# Exercise goal
Pull out every line in the lines below that contains the string "perform", matching case exactly.

___ Supplied data

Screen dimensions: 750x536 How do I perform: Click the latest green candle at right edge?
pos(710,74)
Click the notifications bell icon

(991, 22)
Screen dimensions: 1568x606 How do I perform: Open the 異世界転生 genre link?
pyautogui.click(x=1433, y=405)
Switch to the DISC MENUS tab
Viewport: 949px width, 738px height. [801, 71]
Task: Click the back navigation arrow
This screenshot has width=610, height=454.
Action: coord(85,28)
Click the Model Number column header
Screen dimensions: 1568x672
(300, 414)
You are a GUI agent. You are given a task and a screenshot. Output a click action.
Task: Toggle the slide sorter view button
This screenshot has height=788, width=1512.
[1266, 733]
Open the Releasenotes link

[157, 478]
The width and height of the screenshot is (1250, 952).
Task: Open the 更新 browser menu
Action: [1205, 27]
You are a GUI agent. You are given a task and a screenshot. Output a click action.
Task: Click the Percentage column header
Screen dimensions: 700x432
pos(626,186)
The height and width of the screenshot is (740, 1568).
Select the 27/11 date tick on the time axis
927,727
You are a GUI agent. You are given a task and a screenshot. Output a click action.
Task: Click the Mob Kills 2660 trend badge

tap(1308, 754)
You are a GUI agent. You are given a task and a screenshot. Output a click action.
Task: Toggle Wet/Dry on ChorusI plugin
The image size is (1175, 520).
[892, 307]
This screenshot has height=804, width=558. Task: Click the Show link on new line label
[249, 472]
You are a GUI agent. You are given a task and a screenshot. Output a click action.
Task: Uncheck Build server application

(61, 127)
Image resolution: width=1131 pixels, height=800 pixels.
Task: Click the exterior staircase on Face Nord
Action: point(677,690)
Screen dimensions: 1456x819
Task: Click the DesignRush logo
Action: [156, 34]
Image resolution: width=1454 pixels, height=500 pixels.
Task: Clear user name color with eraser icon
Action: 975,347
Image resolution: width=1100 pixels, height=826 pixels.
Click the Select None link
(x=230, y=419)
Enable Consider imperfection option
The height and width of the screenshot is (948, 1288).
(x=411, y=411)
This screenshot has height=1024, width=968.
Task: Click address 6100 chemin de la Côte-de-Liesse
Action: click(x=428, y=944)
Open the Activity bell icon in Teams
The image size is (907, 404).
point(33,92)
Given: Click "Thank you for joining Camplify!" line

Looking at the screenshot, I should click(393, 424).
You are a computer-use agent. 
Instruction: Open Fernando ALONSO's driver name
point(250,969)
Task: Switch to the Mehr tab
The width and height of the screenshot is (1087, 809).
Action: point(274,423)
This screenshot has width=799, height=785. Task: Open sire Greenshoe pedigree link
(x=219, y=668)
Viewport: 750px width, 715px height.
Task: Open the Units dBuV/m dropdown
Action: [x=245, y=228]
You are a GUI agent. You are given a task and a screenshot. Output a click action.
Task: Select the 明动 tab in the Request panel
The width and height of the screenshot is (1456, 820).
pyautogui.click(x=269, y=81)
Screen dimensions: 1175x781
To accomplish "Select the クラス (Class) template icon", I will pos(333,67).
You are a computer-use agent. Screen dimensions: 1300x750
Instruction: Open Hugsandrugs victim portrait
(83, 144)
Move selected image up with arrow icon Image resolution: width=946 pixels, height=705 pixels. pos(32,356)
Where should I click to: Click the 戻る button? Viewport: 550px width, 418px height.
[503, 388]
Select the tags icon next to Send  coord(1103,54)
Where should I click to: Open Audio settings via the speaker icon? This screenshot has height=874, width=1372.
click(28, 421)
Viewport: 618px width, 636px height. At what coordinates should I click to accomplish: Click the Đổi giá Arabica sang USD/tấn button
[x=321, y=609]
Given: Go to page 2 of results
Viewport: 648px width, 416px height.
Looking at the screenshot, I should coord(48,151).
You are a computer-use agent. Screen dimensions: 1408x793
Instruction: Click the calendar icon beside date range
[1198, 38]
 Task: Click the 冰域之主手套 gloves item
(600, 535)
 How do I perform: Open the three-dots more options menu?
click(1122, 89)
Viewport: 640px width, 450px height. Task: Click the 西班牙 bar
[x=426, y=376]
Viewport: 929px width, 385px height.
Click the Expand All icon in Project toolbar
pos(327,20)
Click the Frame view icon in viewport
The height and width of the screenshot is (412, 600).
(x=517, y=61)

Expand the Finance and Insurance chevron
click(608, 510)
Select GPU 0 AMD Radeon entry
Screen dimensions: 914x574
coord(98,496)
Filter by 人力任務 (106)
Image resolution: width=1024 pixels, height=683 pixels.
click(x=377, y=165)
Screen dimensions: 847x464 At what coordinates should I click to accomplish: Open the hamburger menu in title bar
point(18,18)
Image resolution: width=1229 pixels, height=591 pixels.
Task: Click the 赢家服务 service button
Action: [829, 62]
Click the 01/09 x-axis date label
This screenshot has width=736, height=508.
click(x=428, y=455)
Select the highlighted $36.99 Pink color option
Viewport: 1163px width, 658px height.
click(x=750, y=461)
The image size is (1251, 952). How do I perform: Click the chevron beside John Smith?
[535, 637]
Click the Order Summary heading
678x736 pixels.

______

# Complete answer
Screen dimensions: 750x536 How do I perform: Click the latest green candle at right edge?
Screen dimensions: 1568x606 How do I perform: Open the 異世界転生 genre link?
 How do I perform: Open the three-dots more options menu?
The image size is (1251, 952). How do I perform: Click the chevron beside John Smith?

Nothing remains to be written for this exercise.